What to do:
Nothing is to be output except the lines from the one containing "This screenshot has height=400, width=600." through the end of the material, each reproduced exactly.

Records shown:

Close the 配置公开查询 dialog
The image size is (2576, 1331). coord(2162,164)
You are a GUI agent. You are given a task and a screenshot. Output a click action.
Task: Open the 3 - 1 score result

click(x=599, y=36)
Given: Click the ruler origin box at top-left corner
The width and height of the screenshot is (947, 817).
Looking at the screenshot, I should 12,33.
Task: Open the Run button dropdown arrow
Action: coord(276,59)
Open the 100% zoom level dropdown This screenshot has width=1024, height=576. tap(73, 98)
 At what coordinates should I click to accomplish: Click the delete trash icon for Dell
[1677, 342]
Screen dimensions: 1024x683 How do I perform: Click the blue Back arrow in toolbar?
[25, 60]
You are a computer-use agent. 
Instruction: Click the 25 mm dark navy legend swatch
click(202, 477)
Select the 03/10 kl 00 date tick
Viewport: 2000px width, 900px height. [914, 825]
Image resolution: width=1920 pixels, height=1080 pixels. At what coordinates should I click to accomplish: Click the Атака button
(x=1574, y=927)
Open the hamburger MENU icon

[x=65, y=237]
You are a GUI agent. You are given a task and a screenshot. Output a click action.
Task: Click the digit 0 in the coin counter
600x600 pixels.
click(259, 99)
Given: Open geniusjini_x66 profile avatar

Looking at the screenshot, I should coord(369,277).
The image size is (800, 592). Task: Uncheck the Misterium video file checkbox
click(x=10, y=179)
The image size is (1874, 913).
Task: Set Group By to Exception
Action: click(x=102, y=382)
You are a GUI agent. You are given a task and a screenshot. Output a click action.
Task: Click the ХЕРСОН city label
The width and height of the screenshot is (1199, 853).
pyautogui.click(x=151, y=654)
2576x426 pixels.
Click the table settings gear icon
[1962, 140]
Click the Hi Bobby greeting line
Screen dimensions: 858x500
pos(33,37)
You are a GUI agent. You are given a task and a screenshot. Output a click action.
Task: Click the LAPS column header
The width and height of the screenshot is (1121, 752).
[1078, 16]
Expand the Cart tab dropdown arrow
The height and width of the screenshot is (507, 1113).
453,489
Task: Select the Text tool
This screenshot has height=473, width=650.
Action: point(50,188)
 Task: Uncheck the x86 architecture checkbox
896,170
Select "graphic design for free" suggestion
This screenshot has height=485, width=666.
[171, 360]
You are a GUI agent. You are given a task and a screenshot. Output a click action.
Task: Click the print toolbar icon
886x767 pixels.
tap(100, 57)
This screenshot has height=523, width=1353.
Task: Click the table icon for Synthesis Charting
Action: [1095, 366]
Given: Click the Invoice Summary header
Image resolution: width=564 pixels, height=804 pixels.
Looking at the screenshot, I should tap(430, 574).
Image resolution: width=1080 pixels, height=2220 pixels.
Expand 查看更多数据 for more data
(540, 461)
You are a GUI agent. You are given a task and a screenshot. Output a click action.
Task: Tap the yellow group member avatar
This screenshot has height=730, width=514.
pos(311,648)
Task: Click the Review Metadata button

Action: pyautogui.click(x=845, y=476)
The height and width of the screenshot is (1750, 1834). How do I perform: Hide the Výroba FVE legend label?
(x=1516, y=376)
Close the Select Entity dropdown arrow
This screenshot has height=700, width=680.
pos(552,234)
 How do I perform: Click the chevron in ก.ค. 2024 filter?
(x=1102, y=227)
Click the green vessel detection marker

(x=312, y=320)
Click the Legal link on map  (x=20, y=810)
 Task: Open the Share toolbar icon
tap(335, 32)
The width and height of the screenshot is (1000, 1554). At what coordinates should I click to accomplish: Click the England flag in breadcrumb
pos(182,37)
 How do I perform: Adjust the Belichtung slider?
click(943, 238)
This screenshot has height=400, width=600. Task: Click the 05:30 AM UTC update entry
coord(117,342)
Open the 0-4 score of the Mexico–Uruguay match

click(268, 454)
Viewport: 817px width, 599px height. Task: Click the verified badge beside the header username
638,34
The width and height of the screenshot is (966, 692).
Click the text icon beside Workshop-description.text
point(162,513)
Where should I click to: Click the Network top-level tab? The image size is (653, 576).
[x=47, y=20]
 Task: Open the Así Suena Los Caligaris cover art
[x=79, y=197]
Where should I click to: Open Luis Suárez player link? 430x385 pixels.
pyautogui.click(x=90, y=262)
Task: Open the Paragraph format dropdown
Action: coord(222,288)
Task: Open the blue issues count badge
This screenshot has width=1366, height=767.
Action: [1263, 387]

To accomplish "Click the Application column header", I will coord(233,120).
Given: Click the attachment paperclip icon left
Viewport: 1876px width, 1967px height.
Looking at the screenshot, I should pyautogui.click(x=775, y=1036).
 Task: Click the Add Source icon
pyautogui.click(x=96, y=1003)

Reply to the exercise:
This screenshot has height=400, width=600. Task: Click the 05:30 AM UTC update entry
coord(117,342)
Open the 0-4 score of the Mexico–Uruguay match

click(268, 454)
Viewport: 817px width, 599px height. Task: Click the verified badge beside the header username
638,34
The width and height of the screenshot is (966, 692).
Click the text icon beside Workshop-description.text
point(162,513)
Where should I click to: Click the Network top-level tab? The image size is (653, 576).
[x=47, y=20]
 Task: Open the Así Suena Los Caligaris cover art
[x=79, y=197]
Where should I click to: Open Luis Suárez player link? 430x385 pixels.
pyautogui.click(x=90, y=262)
Task: Open the Paragraph format dropdown
Action: coord(222,288)
Task: Open the blue issues count badge
This screenshot has width=1366, height=767.
Action: [1263, 387]

To accomplish "Click the Application column header", I will coord(233,120).
Given: Click the attachment paperclip icon left
Viewport: 1876px width, 1967px height.
Looking at the screenshot, I should pyautogui.click(x=775, y=1036).
 Task: Click the Add Source icon
pyautogui.click(x=96, y=1003)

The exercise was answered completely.